Lorsque je traduisais la Parole de Dieu, c’est elle qui m’a traduit.

Dans Actes 19, j’ai lu que des gens brûlaient leurs livres de sorcellerie après avoir vu la
puissance de Dieu lorsque Paul prêchait. Un évènement semblable s’est produit lorsque nous traduisions le livre des Actes. Un homme de mon village s’est mis à croire au Seigneur, il a alors brûlé ses livres et son attirail, mais les mauvais esprits sortant de ces livres sont entrés dans son gendre et celui-ci s’est mis à dire n’importe quoi.
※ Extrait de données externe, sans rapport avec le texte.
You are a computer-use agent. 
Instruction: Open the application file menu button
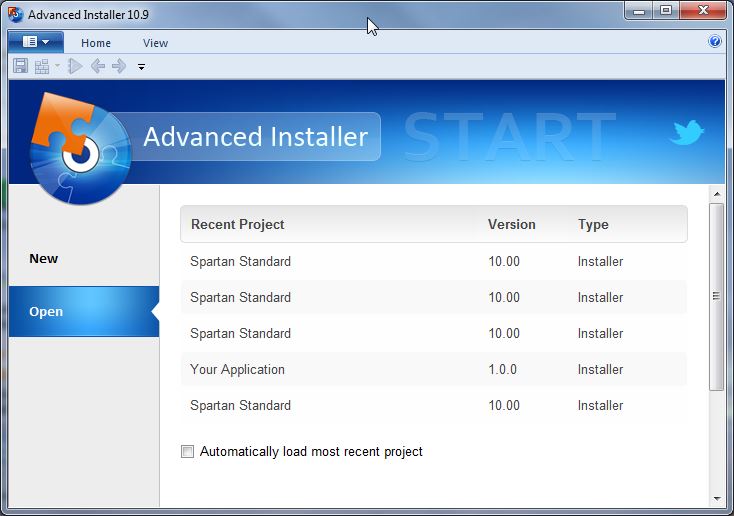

Quand un missionnaire et un de mes collègues traducteurs ont prié pour ce jeune, Dieu a répondu et il a immédiatement recouvré la raison. C’est alors que j’ai compris que ce Dieu devait être puissant. Quelque temps après, j’ai accepté Christ. Je dis aux gens aujourd’hui que, lorsque je traduisais la Parole de Dieu, c’est elle qui m’a traduit.

J’aspire au jour où je pourrai mettre toute la Bible entre les mains de cette vieille dame.

Nous avons terminé la traduction du Nouveau Testament en 1998 et cela a entraîné une percée spirituelle. Les gens étudiaient la Bible ensemble chez eux et Dieu régulièrement guérissait les corps et les esprits. Je savais cependant que le Nouveau Testament n’était qu’un début. J’avais lu 2 Timothée 3.16 : toute l’Écriture est inspirée de Dieu et utile pour enseigner, […] dans la justice. Je savais que cela incluait l’Ancien Testament. Pendant les quatre années suivantes, je me suis entièrement consacré à la traduction de l’Ancien Testament en mekeo.
Je suis convaincu que lorsque mon peuple aura l’Ancien Testament, celui-ci transformera leurs vies à mesure qu’ils en sauront plus sur Dieu, sur la manière dont le péché est entré dans le monde et sur les raisons pour lesquelles nous avons besoin de Jésus. Lorsqu’ils liront l’histoire du Roi Saül, qui a désobéi à Dieu et perdu son trône, ils comprendront que Dieu exige l’obéissance. De plus, ils connaîtront plus intimement Jésus.

La traduction de la Bible n’est pas une tâche facile, mais je m’attache profondément à la vision que Dieu m’a donnée : voir mon peuple la lire de la Genèse à l’Apocalypse. J’aspire au jour où, dans le village, je pourrai m’approcher de cette vieille dame et mettre toute la Bible entre ses mains.